Promiscuidade entre políticos e jornalistas

O assunto do momento é o lançamento do livro do jornalista José António Saraiva, “Eu e os Políticos”, marcado para 26 de Setembro, mas a cerimónia foi cancelada ontem por razões de segurança. Também a apresentação do livro por Pedro Passos Coelho foi desmarcada por motivos pessoais.

A obra literária não teria nada de demais, caso não revelasse pormenores da vida pessoal de figuras públicas portuguesas, incluindo políticos e respectivos familiares, alguns dos quais já falecidos como a mulher de Durão Barroso. O livro passa a pente fino as memórias de José António Saraiva quanto a contactos que manteve com 42 figuras públicas portuguesas, incluindo revelações sobre orientação sexual, infertilidade, ódios de estimação, intrigas, insultos e jogos de bastidores.

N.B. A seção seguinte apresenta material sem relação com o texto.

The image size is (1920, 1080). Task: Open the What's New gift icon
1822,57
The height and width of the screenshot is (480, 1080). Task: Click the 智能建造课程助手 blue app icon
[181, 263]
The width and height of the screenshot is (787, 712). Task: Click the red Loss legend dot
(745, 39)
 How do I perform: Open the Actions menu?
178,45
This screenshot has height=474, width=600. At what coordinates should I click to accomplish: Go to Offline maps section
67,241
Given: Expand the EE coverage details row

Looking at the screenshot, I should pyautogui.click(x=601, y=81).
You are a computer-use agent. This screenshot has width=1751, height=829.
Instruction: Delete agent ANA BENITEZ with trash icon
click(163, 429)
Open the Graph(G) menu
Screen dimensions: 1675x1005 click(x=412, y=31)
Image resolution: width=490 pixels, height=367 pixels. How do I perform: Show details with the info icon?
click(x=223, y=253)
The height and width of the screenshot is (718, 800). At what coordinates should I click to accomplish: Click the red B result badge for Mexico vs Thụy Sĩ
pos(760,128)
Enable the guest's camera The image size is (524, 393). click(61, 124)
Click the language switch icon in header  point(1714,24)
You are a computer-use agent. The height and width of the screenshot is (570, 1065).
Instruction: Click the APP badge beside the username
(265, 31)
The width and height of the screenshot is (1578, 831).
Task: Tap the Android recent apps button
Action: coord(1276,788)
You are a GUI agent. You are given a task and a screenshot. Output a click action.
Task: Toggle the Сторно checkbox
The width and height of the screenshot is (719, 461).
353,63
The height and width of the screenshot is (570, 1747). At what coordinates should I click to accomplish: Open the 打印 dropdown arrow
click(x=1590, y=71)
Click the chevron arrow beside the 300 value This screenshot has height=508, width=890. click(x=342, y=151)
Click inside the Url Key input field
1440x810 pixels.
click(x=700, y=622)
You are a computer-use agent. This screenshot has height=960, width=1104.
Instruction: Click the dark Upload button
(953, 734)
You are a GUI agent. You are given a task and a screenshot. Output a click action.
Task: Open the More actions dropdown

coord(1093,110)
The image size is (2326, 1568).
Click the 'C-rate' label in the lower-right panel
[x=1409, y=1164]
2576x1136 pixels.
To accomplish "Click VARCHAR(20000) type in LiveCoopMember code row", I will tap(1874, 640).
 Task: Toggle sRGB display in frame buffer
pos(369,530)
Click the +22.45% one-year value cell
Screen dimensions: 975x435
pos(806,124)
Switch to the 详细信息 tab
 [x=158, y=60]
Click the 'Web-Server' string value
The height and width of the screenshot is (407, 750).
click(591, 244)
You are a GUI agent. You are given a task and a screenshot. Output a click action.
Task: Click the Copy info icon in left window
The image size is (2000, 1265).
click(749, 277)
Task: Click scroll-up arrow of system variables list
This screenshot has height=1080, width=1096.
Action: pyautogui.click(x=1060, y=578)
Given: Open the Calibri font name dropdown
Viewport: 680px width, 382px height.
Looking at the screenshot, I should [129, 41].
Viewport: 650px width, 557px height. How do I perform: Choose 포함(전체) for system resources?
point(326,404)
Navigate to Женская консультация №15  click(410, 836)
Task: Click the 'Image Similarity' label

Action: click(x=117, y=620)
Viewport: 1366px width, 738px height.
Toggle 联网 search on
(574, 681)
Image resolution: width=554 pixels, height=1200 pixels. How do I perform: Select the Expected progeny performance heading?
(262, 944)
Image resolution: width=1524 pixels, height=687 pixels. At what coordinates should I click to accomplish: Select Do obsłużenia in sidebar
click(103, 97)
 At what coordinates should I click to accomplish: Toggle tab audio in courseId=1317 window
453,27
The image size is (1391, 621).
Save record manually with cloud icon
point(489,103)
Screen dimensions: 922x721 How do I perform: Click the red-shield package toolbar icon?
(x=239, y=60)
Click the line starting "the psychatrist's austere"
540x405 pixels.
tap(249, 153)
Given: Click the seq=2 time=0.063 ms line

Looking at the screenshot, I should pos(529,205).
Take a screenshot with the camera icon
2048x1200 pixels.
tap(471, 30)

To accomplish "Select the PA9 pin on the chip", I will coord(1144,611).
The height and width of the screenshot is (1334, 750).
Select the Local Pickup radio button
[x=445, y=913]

Este que promete ser um “best seller” da coscuvilhice, tem todos os ingredientes para vender mas foca um aspecto terrível que é a promiscuidade entre os políticos e os jornalistas. Neste caso, tenho sérias dúvidas em classificar José António Saraiva de jornalista, apesar de ter sido durante vinte anos director do jornal “Expresso” e mais dez do “Sol”. Isto porque, aproveitou-se de conversas íntimas e pessoais para denegrir a imagem de muita boa gente. Curiosamente, no livro, apenas de quem diz bem é precisamente de Pedro Passos Coelho. Porque será?

“Um livro deste tipo só tem sentido se o autor se dispuser a contar tudo o que ouviu dos seus interlocutores, e relatar tudo a que assistiu, e que julgue ter interesse público. Assim, como o leitor reparou, há no texto revelações duras e outras que roçam a violação da privacidade. Mas, insisto, é o preço a pagar por uma iniciativa como esta”, afirma José António Saraiva nas linhas finais do seu livro “Eu e os Políticos”. “Só guardei para mim aqueles segredos cujo interesse público, em meu entender, não mereceria os danos que a sua divulgação poderia causar”, acrescenta o autor no epílogo do livro de 264 páginas.

“Poucas pessoas terão tido, como eu tive — pelos lugares que ocupei — acesso privilegiado aos principais actores políticos ao longo de 35 anos, materializado em inúmeras conversas privadas. Aqui os políticos aparecem como são (ou como eu os vi) na intimidade, fora da pose conveniente que a presença pública implica. No momento em que me retiro de cargos executivos no jornalismo, senti a necessidade de partilhar com os interessados essas vivências. Seria porventura egoísmo guardá‑las só para mim e para o meu círculo próximo”, escreve José António Saraiva.

Prevendo críticas, José António Saraiva assegura que não quis fazer retaliações e que procurou imparcialidade na avaliação. “Não prejudiquei uns e beneficiei outros de acordo com as minhas simpatias ou antipatias: procurei tratar todos com igual isenção”, escreveu o autor, acrescentando que “a minha única ambição ao escrevê‑lo foi deixar um testemunho que possa ser útil a quem, no futuro, tente reconstituir a história deste período”.

O livro tem incendiado as redes sociais pelos piores motivos, havendo pessoas a referir que José António Saraiva não deveria deixar a carreira de jornalismo desta maneira.

“Nunca antes, à excepção de um episódio com imagens vídeo de sexo dadas à estampa há 30 anos, se foi tão longe na deliberação da devassa gratuita da intimidade, sem outro objectivo que não o de devassar, ferir e lucrar com isso”, criticou também Fernanda Câncio (referida no livro).

Daniel Oliveira, no Facebook, classifica o comportamento de Saraiva de “abjecto”, referindo-se a uma alegada conversa entre Miguel Portas e José António Saraiva e que este agora revela. “Um dos assuntos que refere tem a ver com Paulo Portas e supostas dificuldades que este viria a ter, por causa da sua vida pessoal em afirmar-se no CDS”.

Bruno Nogueira também desabafa no Facebook “o nojo vende sempre, não há aqui nenhuma novidade. Reparem na classe: estamos a falar de um livro que contém revelações sobre a vida íntima de políticos, muitas das quais atribuídas a personalidades que já morreram, e baseadas em conversas privadas. Querem uma alcoviteira melhor?”.